I knew that roundabout as soon as I saw the thumbnail! And yes, I'd seen the modifications. There had already been previous modifications to the King Street roundabout next to the now abandoned police station in Ayr 20+ years ago for a previous windfarm. Again, swapping central reservation for tarmac and hatchings.
Excellent job tracking down that £67 million Jon, I didn't realise the SNP were that keen on keeping records about where the money was spent 😁😂
Love the sarcasm keep up the good work
Cheers mate, thanks for watching!
@@AutoShenanigans thank you for taking the time to reply to my comment it means a lot. Take care hope you have a nice day
Play fair now....those trees, like the Whitelees forest, were planted as a crop and were always intended to be felled. The fact they are replaced with windfarms is a happy outcome. They could just as easily have been a massive housing scheme which would require power rather than producing it. 😁
💚🐇🐴💚
Indeed. Also, that's about 0.01 acres of land to power a home, or less than the floor area of an average U.K. home, for a power source that produces about 1/50th the CO2 of something like a natural gas plant. Renewable energy _is_ fantastic.
@@IstasPumaNevada you do still need to factor in area of the road built to access each turbine.
@@IstasPumaNevadaHow much CO2 was produced making the wind turbines and transporting them?
Brainwashed idiot - no wind turbine EVER produces enough power in its lifetime to even account for the energy used to build, transport, erect, maintain and dispose of it. Every one is a net drain of energy.
Housing scheme - guess where a lot of those trees end up.
Yay! Finally my area!
A719 - better known as Whitletts Road.
To think how much is spent on feasability studies for this sort of thing, and there's a man in Northamptonshire wearing a Peaky Blinder cap who could tell them it's a carbon positive situation for much less. Bravo Jon!
When they built a wind farm on the hills above Rossendale in Lancashire all the kit was brought in via Hull and transported over the M62, when it came to going up the M66 the trucks carrying the loads would have to do a full loop of the M60 to avoid Siminster island....
Jesus wept! Common sense has left the building!
has it? the wind farm generates that much money in just 5 months - seems like a very sensible investment
@@xaiano794 then why did the SNP sell the leases to the biggest onshore and offshore wind farms to foreign-owned energy suppliers? And who’s paying all this money they’ve generated? Us or government subsidies?

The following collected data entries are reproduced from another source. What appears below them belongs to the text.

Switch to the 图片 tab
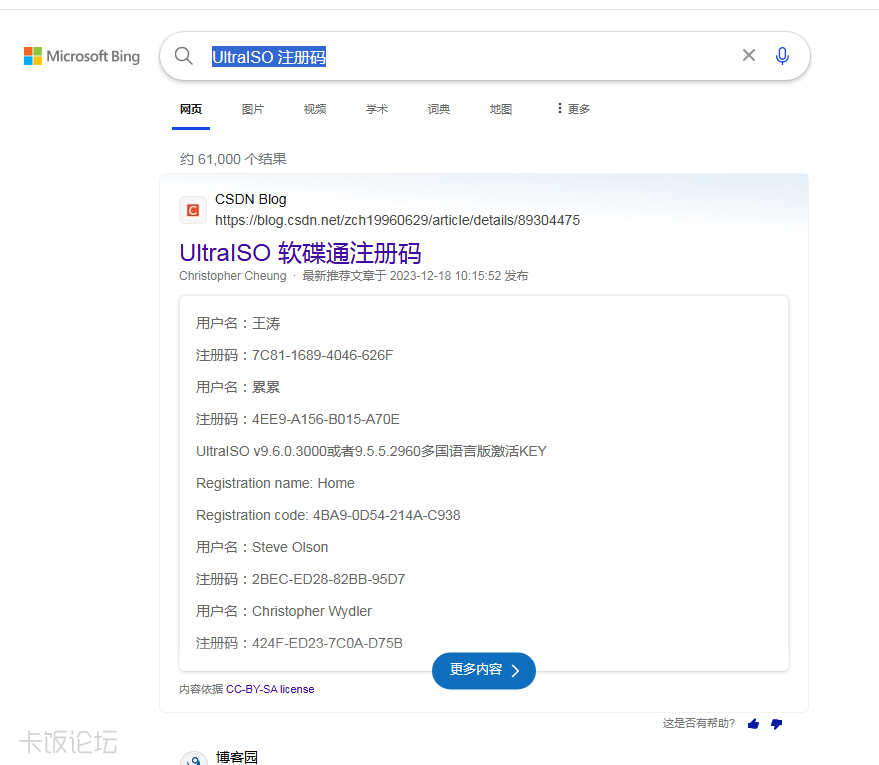 pyautogui.click(x=253, y=109)
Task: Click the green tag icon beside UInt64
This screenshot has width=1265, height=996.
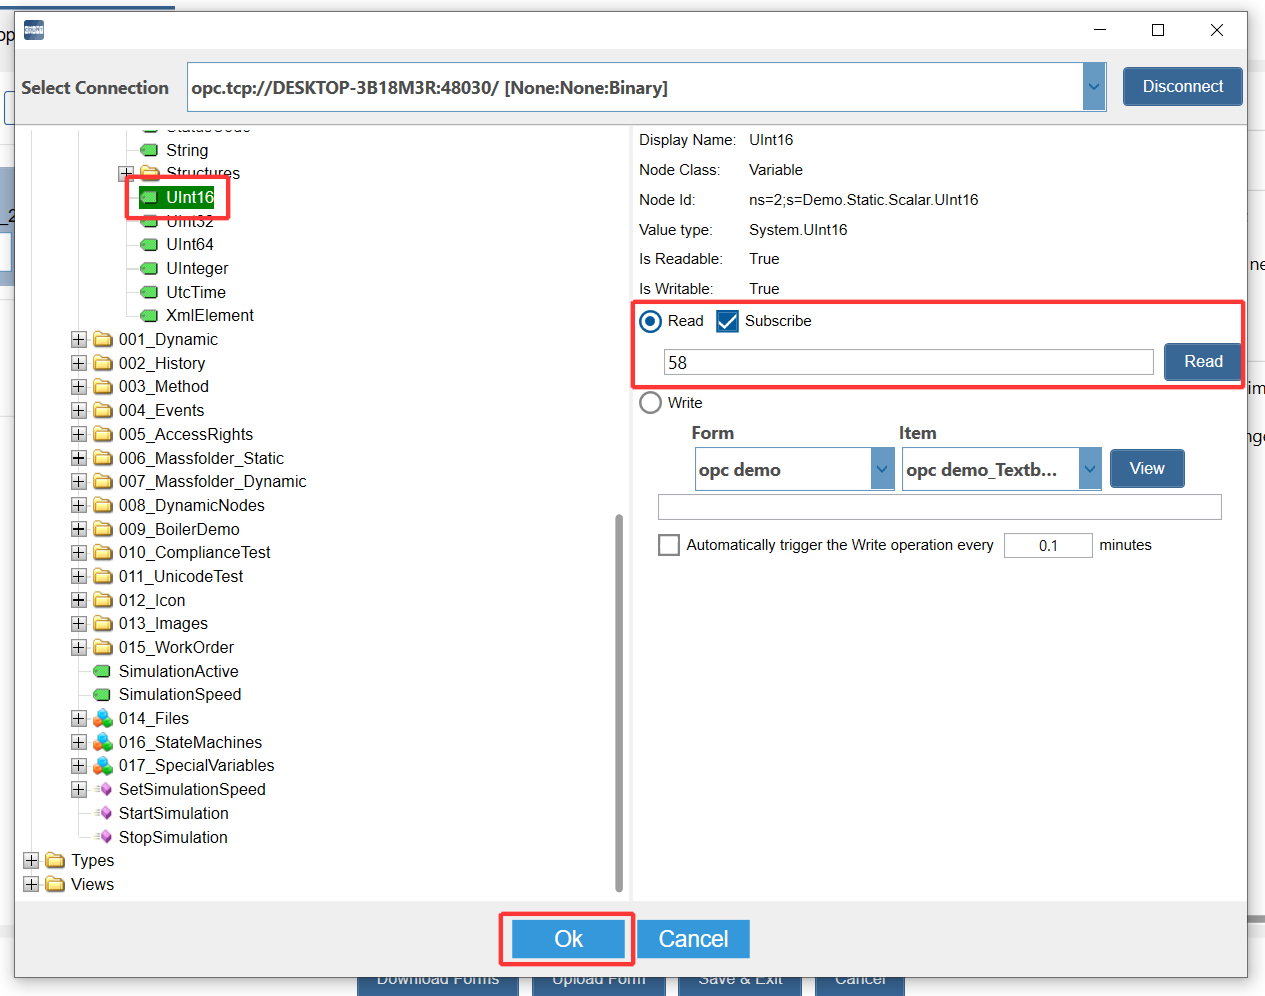Action: click(149, 245)
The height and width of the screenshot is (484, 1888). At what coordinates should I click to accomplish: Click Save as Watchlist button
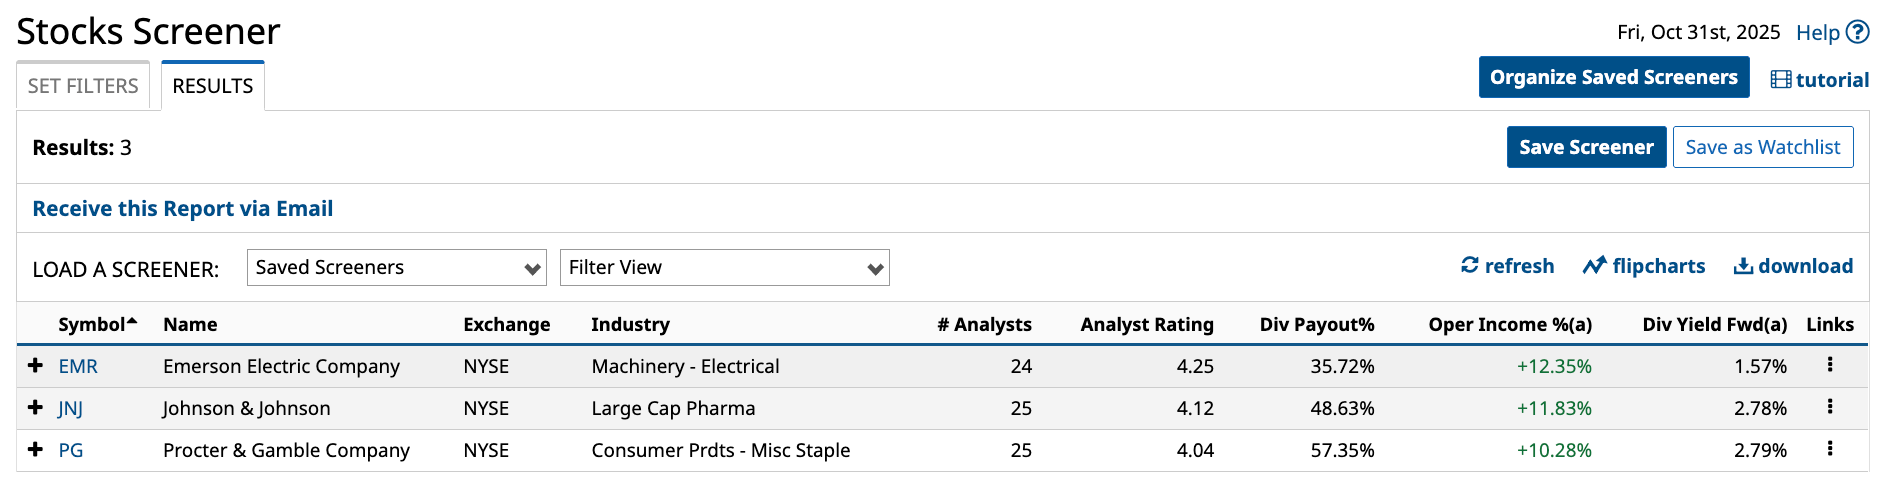pyautogui.click(x=1762, y=147)
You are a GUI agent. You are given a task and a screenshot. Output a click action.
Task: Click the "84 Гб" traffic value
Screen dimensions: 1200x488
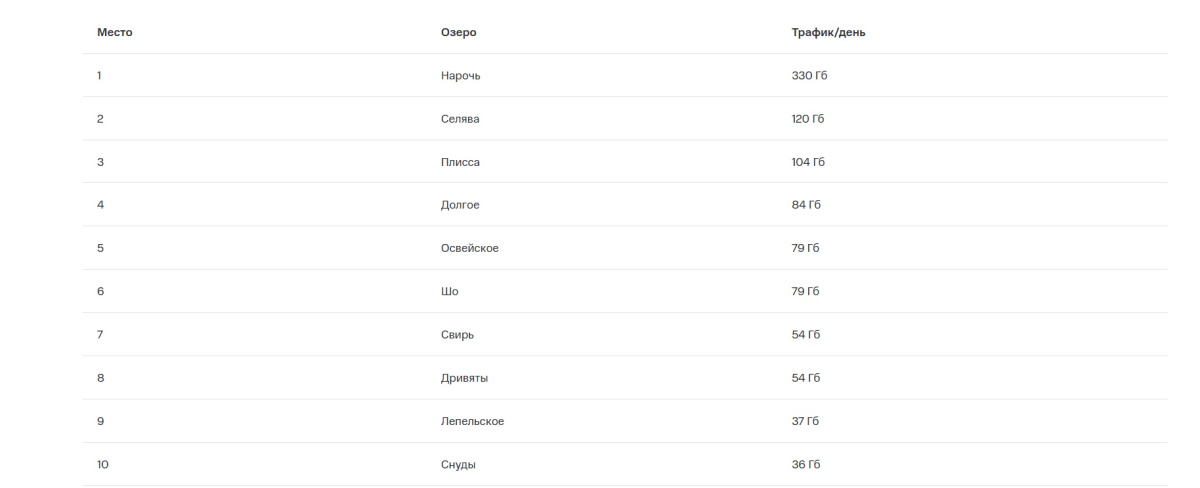tap(805, 205)
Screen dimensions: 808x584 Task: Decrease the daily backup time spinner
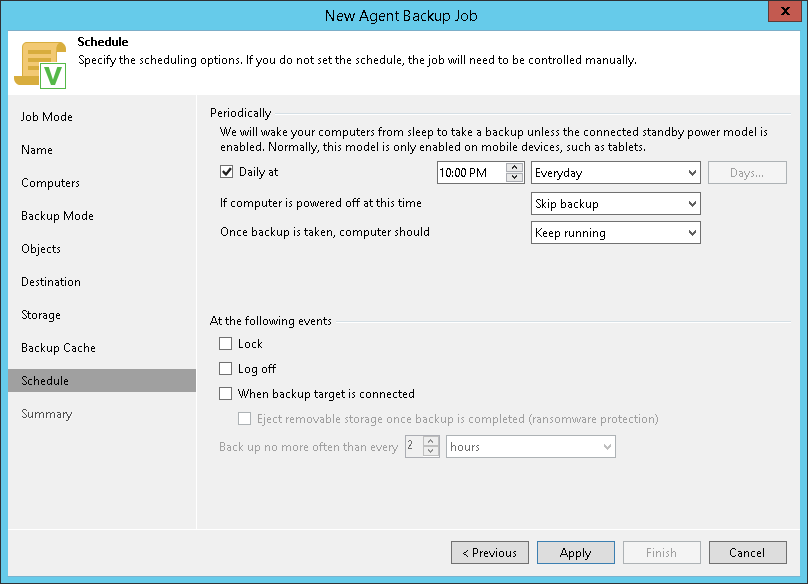[x=515, y=178]
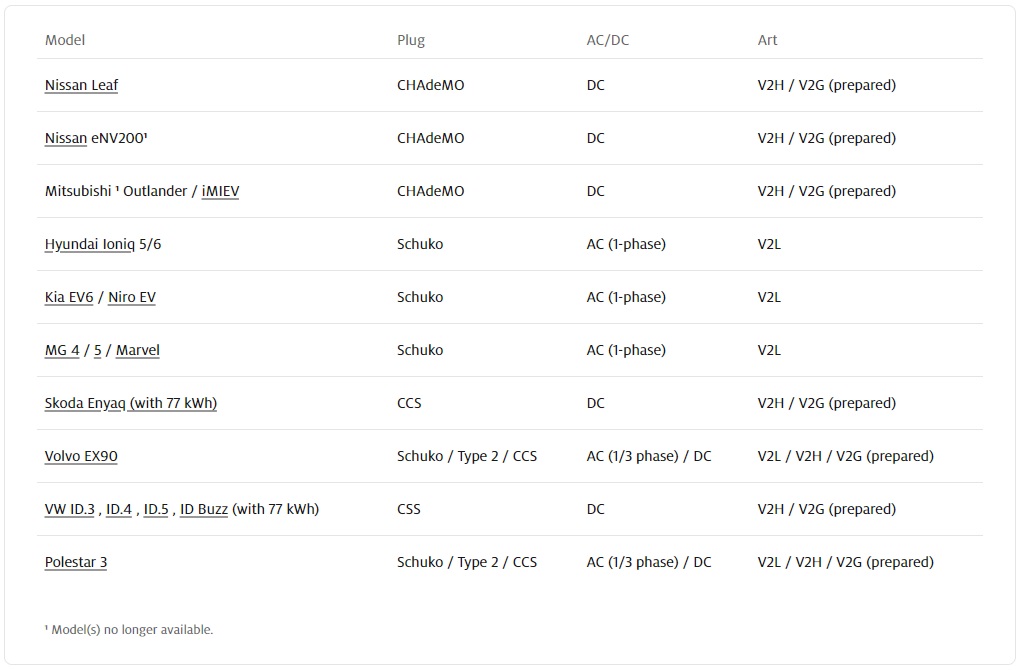Open the Marvel link
Screen dimensions: 1021x670
click(138, 350)
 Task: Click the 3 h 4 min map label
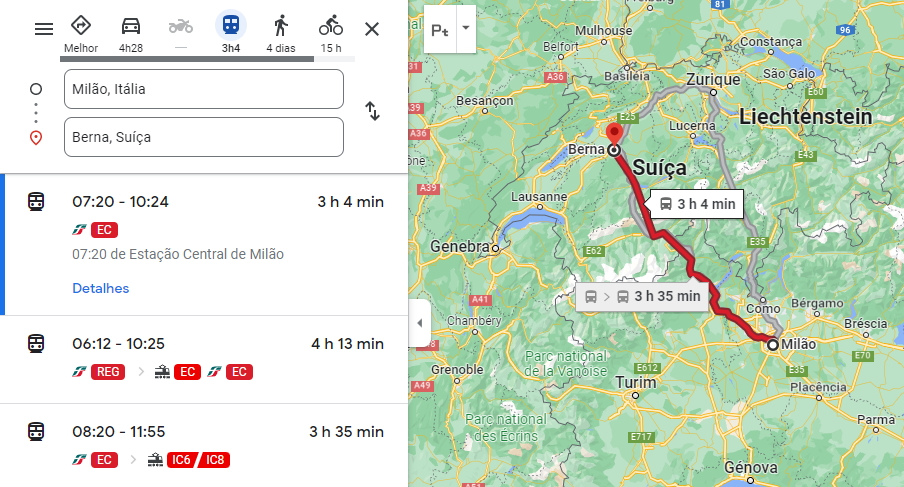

@clivefrear1784 because they offered the most money. Duh.
They operate in the same way as regular power plants, selling electricity to the grid through a time auction system that is run by the national grid to manage supply and demand.
Edit : subsidies? What are you talking about? You used the word subsidy, that is where the government pays you to do something. You earlier said that the company pays for the lease which is the precise opposite of a subsidy.
I get the feeling you're not viewing this project logically and have some preheld beliefs, otherwise you wouldn't be contradicting yourself in your own post
@@xaiano794 OK, we’ll leave it there. I feel there are aspects of this scenario that are causing a disagreement over differing perspectives.
@clivefrear1784 my point exactly, money isn't subjective and you clearly aren't interested in the facts.
Another very informative video, Thank you John.
Holyrood and the SNP have been full of wind for years and years
This is the best video I've ever seen about anything
why go round clock wise ?. Just stop the traffic and turn right at the roundabout ffs.
Don’t think it would work. It would need more space on the right. The way they approached it the roundabout is in the middle of a really wide right turn. The blades are lifted above most obstacles, height isn’t usually the issue, it’s the length of the things that causes the problem.